Wednesday, April 03, 2013

Precariat or Elite? The Great British class mis-calculation


Consequent to the hype today after the BBC announced the findings the ‘Great British Class Survey’, I decided to ‘take the test’.  Three sections later I discovered myself amongst those who are ‘Precariat‘.   Whilst I was pleased to discover an unexpected solidarity with the poor, the accompanying description of us didn't, somehow, feel it quite described my experience of life: ‘This is the poorest and most deprived class group.  People in this group score low for economic, social and cultural factors:  They tend to mix socially with people like them.  Jobs in this group include cleaner, van driver and care worker.  They tend not to have a broad range of cultural interests. People in this group often live in old industrial areas away from urban centres.  More than 80% rent their home.’
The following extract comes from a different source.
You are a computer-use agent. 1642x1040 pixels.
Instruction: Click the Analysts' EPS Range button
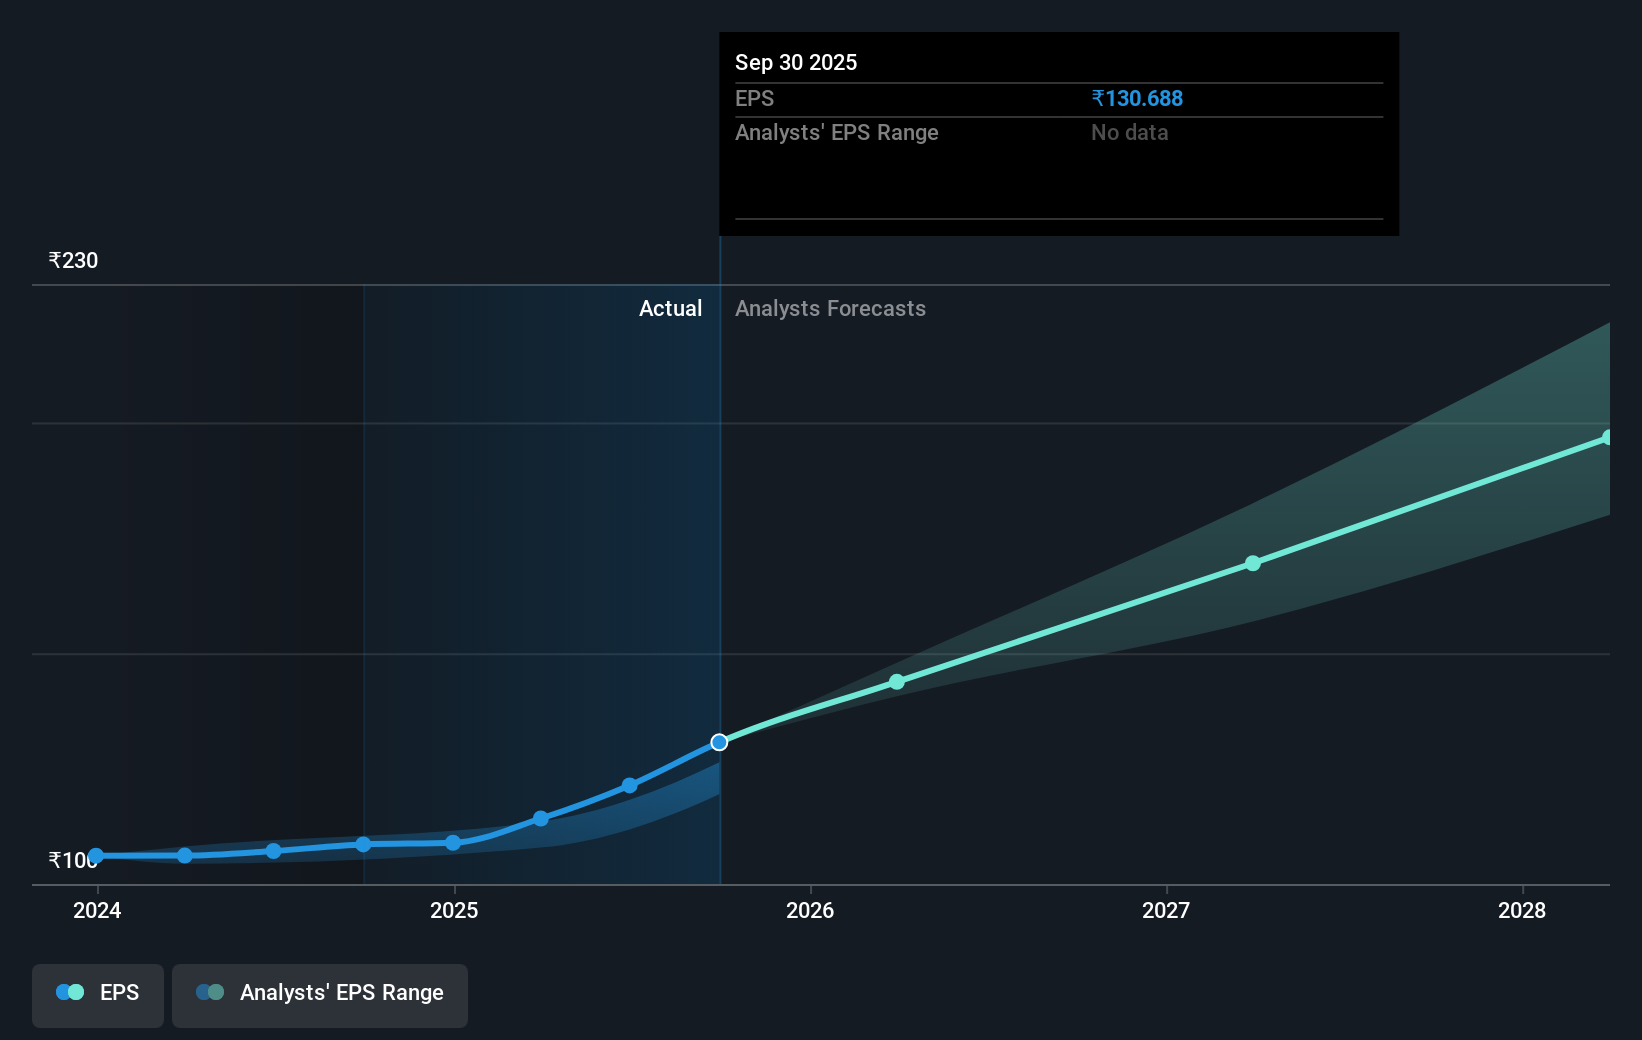320,994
My suspicions aroused, I decided to try again but, this time, to indicate that I earned an ‘average’ wage.  With no other changes I was immediately elevated to the category of ‘New Affluent Worker’.  Ah, I thought, what might happen if I said I owned the house in which we now live?  Again, with no other changes, I was re-classified as ‘Established Middle Class’.

I am sure that Professor Mike Savage (Fellow of the British Academy, Professor of Sociology and Director of the York European Centre for Cultural Sociology at the University of York) and Professor Fiona Devine (Professor of Sociology and Head of the School of Social Sciences at the University of Manchester) who designed the ‘BBC Lab UK's Great British Class Survey’ were doing their best but I cannot help but think this brief survey rather absurd.  Without even asking if you read books it manages, with just six questions, to classify someones place in society mainly, it would seem, on their financial status.  I fear that most of us who are on a Pension and rent their home are now amongst the ‘Precariat’.  Perhaps the Government should take note?